Summary
An epigraph by Lord Foppington opens the essay, saying that reading a book is effectively entertaining oneself in another man's mind. With a touch of irony, Elia that confesses that that he dedicates a sizable portion of his time to other people's thoughts. He says he can not sit and think, but that books think for him. He doesn't have aversions to any author, and will occupy himself with all sorts of texts, be they directories, almanacs, court calendars, and so on.
He says that a book's ideal state is to be well-constructed, and that its magnificence as a text is secondary. Not every book should be dressed magnificently, not even the works of Shakespeare and Milton, unless they are first editions. He goes on to extol books that are a little beat up, talking about how books look best when they are well-read and dog-eared. If a book looks a little worn out, that's because it has been well-read, and what more could someone desire of a book?
The better a book is, says Elia, the less it demands binding. Good and rare books are the ones to perish exactly because they are read so much that they begin to wear away. He talks of authors whose books only exist as reprints, such as Milton and Fuller, whose original works have long sing disappeared thanks to prolific readership. The decay of old texts ensures the decaying posterity of their writers, which Elia posits is a good thing, since it reminds us of imperfection.
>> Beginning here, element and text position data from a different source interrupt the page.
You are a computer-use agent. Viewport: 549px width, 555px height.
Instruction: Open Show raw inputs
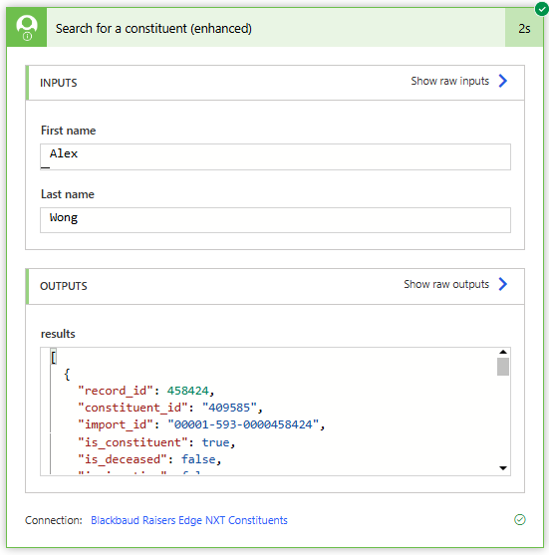pos(449,81)
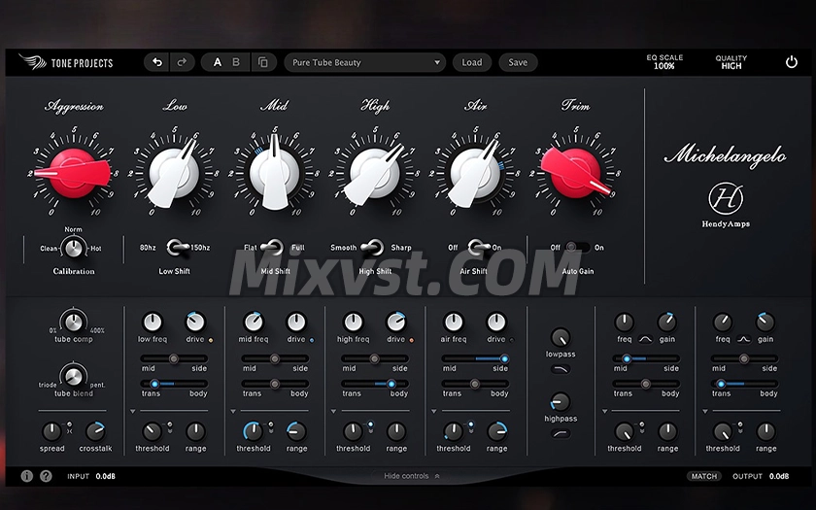Toggle the Auto Gain switch
This screenshot has width=816, height=510.
point(577,248)
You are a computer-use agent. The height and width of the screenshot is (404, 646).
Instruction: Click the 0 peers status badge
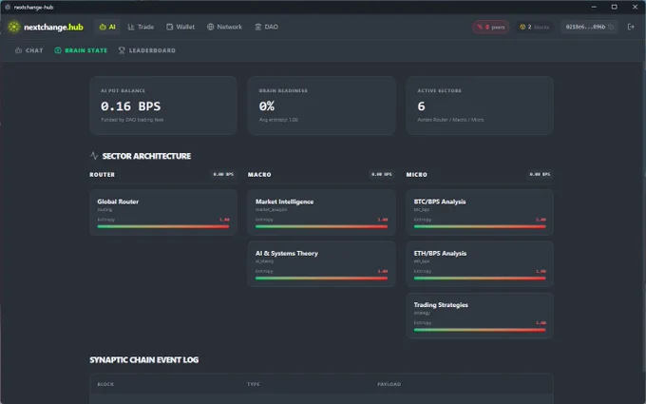pos(491,27)
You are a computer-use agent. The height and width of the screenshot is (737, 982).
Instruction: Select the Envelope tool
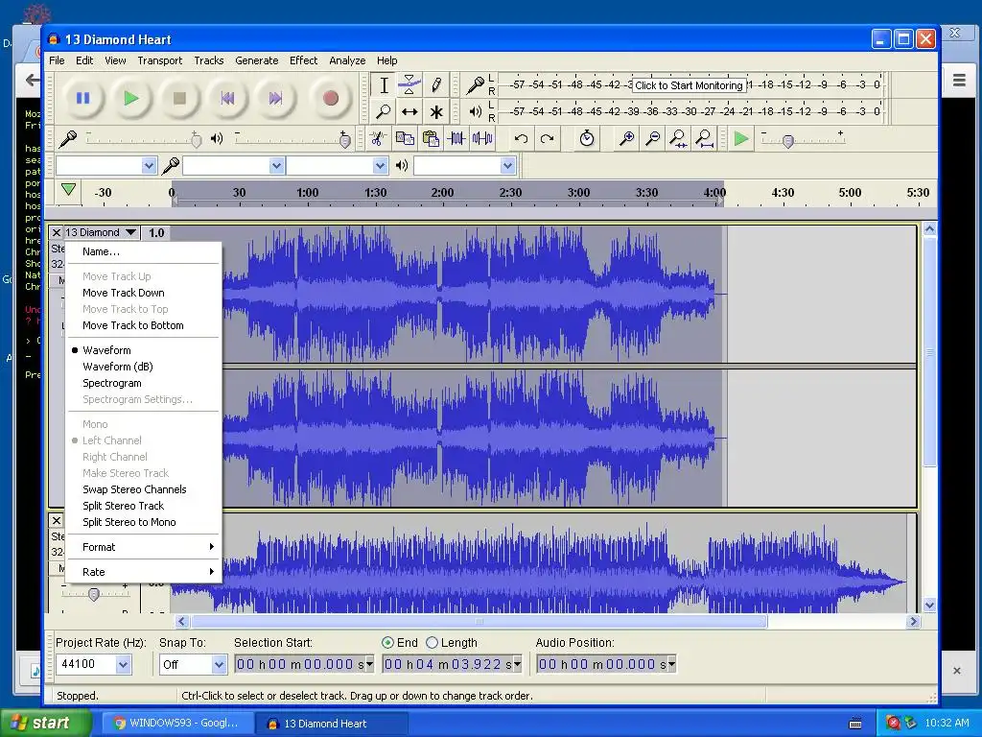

The one type of text that Elia has disdain for, though, is the newspaper. He says that it's impossible to put down a newspaper without feeling disappointed by the sensation of reading it, and reviles the habit in banks and barbershops of people reading newspaper articles out loud for others to hear. Elia closes on a different note, bemoaning books that are kept from the poor when people can't afford to buy them. He recounts a poem by an author he doesn't name, lamenting a boy who wants to read but is shooed away by a shop owner who complains that the boy never actually buys anything.
Analysis
While Lamb opens the essay talking about how he's constantly preoccupying himself with other people's thoughts, "Detached Thoughts on Books and Reading," stands as one the more inventive essays in the Elia oeuvre. There are a series of clever techniques that Lamb employs which wouldn't seem out of place in post-modernist literature. For example, the essay opens with Lamb quoting another man's thoughts on reading being an act of getting lost in another man's thoughts. Similarly, the essay ends with an "anonymous" essay, which talks about a boy effectively stealing reading time just as Lamb himself pretends to steal a poem.
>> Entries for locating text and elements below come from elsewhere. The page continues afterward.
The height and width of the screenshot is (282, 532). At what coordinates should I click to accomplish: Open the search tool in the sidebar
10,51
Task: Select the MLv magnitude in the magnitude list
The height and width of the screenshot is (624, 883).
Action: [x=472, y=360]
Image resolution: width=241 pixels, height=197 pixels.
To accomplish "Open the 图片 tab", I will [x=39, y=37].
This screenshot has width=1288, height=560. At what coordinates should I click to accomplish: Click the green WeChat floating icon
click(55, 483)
Of course, the poem Lamb is quoting is one of his own writing, not one written by a female contemporary of his as he suggests. This, in itself, is another clever move, as it helps create the very kind of well-read and slightly degraded text that he praises earlier in the essay. Lamb elevates this very essay to the echelon of the well-loved books he mentions earlier as if winking at the reader, saying, "Don't you love my work too?"
What do we make of Lamb talking about gladly reading any old text he finds sitting around by taking issue with newspapers? It seems that what Lamb values in reading is the solitary experience of taking time with oneself to enter another person's mind. The newspaper reading that he describes is a social act, with articles being read aloud, eliciting responses from others. Perhaps this is Lamb's issue with newspapers writ large, that they are intended first and foremost as public-minded texts, meant to spark some common conversation. What Lamb values is the independence of the reader, reflecting an infatuation with solitude similar to that of fellow Romantics such as Ralph Waldo Emerson and Henry David Thoreau.